En guise de résolution, c'est donc un nouveau départ que je propose en cette rentrée. À partir de la semaine prochaine, il y aura au moins un rendez-vous hebdomadaire sur ce blog, chaque dimanche. Je reviendrai sur un visionnage de la semaine, sur un rattrapage impromptu (j'accumule tant de retards) ou sur un coup de cœur un peu plus ancien (l'été a encore une fois été riche, de The Honourable Woman à Manhattan, en passant par quelques retours réussis comme Rectify ou The Village). Finies les longues analyses, les billets seront désormais plus courts, fonctionnant sur le modèle d'instantanés (faisons comme si j'avais jamais réussi à rédiger quelque chose de "bref" dans ma vie...). En modifiant le format des critiques, j'espère surtout retrouver un équilibre qui fait défaut depuis un an. L'objectif de My Télé is Rich! demeure inchangé : capturer, par le petit bout subjectif de la lorgnette bloguesque, la diversité jamais démentie du petit écran mondial.
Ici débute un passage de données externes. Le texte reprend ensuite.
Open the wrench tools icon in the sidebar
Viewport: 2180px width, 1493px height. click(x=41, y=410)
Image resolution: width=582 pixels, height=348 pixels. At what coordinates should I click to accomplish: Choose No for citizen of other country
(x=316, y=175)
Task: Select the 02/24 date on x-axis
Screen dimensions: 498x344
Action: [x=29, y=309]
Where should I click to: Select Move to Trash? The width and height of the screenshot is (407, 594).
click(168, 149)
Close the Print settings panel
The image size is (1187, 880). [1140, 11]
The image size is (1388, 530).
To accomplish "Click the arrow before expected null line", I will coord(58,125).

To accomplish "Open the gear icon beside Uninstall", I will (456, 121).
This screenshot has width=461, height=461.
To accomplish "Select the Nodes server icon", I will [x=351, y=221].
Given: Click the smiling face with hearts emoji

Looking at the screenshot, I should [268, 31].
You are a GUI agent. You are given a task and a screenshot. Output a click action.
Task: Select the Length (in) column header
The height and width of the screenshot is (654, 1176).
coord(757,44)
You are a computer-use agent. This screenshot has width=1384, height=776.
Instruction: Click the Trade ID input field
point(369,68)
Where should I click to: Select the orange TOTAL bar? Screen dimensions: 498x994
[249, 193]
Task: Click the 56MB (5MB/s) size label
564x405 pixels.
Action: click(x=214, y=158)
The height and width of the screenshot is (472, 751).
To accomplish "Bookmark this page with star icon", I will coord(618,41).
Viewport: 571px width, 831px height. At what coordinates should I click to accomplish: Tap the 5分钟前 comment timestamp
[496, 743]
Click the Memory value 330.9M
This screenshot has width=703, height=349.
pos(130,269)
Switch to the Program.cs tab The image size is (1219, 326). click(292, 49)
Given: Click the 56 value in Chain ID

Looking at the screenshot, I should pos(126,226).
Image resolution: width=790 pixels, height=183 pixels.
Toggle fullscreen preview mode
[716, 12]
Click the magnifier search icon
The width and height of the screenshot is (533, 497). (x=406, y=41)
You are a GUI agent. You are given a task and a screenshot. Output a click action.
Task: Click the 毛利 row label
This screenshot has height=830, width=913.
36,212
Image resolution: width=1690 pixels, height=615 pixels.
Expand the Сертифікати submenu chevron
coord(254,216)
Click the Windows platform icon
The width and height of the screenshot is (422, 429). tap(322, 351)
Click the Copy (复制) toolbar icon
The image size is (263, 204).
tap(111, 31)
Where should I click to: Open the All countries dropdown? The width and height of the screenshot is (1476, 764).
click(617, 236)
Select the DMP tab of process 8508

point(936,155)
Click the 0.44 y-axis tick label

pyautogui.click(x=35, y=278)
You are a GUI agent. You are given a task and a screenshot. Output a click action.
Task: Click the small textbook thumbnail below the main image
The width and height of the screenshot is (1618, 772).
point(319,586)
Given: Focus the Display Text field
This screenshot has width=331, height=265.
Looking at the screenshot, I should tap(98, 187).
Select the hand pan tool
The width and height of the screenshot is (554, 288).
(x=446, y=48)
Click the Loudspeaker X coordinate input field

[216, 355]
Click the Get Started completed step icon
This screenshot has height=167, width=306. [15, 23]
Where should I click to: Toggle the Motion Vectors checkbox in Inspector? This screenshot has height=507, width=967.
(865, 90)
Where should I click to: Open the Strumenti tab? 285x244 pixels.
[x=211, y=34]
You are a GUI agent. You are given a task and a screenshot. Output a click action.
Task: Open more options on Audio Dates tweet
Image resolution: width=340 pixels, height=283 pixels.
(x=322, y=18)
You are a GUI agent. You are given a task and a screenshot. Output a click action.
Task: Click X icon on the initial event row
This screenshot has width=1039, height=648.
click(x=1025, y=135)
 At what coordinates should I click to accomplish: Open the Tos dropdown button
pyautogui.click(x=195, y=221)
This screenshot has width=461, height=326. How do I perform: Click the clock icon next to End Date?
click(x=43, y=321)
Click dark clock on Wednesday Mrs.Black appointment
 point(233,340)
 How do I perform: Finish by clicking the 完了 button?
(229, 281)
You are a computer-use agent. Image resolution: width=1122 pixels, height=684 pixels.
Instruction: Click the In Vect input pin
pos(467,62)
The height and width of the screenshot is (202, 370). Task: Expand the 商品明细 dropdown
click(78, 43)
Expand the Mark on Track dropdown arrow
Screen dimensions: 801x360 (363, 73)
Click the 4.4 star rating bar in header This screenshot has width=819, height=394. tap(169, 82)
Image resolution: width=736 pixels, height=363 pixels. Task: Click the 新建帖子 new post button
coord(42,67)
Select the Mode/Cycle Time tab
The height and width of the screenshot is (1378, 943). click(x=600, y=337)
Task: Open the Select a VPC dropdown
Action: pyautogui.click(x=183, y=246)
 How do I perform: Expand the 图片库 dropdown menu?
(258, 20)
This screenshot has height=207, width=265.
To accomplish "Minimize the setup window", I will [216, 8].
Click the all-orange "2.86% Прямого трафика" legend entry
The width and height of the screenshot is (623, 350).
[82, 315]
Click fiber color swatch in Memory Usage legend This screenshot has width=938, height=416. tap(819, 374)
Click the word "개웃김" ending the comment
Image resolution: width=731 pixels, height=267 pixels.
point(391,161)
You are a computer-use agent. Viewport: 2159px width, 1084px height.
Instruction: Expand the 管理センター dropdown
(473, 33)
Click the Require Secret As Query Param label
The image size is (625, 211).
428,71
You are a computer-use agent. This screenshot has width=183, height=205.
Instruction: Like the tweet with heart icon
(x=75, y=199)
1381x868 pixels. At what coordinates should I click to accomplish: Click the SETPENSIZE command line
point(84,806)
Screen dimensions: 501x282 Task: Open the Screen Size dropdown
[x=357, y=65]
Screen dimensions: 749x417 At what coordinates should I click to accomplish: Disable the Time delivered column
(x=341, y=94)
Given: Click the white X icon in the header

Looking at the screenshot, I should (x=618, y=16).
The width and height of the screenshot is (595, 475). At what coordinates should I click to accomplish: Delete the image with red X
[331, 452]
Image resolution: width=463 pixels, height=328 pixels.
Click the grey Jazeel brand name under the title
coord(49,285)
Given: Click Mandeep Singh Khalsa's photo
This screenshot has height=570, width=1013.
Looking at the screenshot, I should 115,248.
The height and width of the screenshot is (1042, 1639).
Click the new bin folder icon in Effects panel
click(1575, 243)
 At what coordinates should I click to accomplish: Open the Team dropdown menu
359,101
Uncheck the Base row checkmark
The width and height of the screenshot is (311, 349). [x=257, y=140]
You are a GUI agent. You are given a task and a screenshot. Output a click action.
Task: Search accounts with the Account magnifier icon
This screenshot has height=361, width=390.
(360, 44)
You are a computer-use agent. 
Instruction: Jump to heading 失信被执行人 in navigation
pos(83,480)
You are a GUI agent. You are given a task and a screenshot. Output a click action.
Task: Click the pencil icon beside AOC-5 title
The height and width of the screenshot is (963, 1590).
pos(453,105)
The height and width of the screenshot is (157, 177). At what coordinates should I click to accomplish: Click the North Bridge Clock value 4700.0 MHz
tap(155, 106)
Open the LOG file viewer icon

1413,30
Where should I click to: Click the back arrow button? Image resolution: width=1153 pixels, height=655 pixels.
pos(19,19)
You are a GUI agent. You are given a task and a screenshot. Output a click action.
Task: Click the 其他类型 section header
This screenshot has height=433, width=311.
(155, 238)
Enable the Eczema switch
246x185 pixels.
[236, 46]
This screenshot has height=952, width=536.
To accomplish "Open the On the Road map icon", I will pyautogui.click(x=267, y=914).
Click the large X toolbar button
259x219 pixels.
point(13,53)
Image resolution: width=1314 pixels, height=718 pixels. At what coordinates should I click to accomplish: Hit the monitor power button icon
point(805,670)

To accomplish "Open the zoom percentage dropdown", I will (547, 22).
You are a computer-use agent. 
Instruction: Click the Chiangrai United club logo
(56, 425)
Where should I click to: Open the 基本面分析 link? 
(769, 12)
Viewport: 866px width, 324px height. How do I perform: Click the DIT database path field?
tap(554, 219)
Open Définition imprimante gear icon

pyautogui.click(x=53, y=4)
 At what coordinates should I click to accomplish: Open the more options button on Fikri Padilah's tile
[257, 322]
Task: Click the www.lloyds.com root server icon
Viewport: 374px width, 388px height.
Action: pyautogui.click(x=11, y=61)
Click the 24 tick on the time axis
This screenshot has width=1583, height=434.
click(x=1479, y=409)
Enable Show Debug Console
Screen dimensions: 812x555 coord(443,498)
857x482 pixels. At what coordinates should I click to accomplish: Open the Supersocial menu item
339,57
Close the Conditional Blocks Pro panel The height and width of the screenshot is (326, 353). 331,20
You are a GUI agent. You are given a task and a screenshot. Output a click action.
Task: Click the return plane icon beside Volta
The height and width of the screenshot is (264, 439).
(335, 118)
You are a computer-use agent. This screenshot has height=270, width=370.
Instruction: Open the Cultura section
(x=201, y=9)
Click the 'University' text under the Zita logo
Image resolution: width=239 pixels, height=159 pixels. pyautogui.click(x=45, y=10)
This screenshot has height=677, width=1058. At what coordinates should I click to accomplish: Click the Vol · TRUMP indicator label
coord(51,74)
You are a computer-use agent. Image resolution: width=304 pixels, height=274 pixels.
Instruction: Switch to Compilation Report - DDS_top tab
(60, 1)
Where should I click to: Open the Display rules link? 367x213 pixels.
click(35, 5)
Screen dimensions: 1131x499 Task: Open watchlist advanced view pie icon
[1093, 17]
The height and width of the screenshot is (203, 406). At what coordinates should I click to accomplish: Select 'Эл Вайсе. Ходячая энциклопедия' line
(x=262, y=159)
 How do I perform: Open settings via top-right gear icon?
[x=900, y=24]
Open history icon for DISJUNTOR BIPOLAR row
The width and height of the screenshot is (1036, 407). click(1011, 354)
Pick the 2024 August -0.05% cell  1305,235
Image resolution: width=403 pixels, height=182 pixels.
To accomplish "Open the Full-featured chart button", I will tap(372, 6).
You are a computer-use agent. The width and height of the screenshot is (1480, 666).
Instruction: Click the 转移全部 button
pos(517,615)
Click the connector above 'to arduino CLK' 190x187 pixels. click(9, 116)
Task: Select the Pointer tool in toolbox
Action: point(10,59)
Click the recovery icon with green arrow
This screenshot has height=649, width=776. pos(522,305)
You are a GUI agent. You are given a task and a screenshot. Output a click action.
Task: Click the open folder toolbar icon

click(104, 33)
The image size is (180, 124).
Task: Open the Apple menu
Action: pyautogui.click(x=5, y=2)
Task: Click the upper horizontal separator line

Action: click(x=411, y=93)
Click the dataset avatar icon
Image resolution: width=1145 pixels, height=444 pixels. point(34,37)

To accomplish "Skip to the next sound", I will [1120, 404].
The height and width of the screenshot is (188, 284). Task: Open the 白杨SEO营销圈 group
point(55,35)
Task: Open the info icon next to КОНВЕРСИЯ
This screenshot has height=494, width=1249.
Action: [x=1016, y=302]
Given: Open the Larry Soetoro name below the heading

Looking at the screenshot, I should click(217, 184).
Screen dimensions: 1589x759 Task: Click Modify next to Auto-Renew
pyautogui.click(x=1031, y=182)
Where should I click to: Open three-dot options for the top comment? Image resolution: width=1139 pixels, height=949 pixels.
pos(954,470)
Dans cette optique, septembre est un de ces mois où s'entremêlent excitation sériephile et pointe de fatalisme face aux déceptions pressenties. Parmi les nouveautés à surveiller, notez mardi prochain (9 septembre), le début de la diffusion, en Australie, d'une des découvertes proposées par le Festival SériesMania en avril dernier : Devil's Playground. Les premiers épisodes m'avaient beaucoup intrigué ; je vous renvoie à ma critique écrite au printemps. Avec la saison 2 à venir de Ainsi soient-ils, mais aussi, dans un autre registre, les mystères de Grantchester qui débarqueront en Angleterre (James Norton, dans un registre totalement différent par rapport à Happy Valley), cette fin d'année laissera donc une large place aux fictions cléricales. De ce qu'elles ont laissé entrevoir pour le moment (Ainsi soient-ils était aussi proposée en avant-première à SériesMania), elles donnent envie : à suivre !

La bande-annonce de Devil's Playground :

A partir du 9 septembre sur Showcase (Australie).

La bande-annonce de Grantchester :

Cet automne, sur ITV1 (Angleterre).


Il me reste à conclure en vous souhaitant une bonne rentrée sériephile. J'espère pouvoir partager avec vous les bonnes impressions qu'elle laissera. À très vite.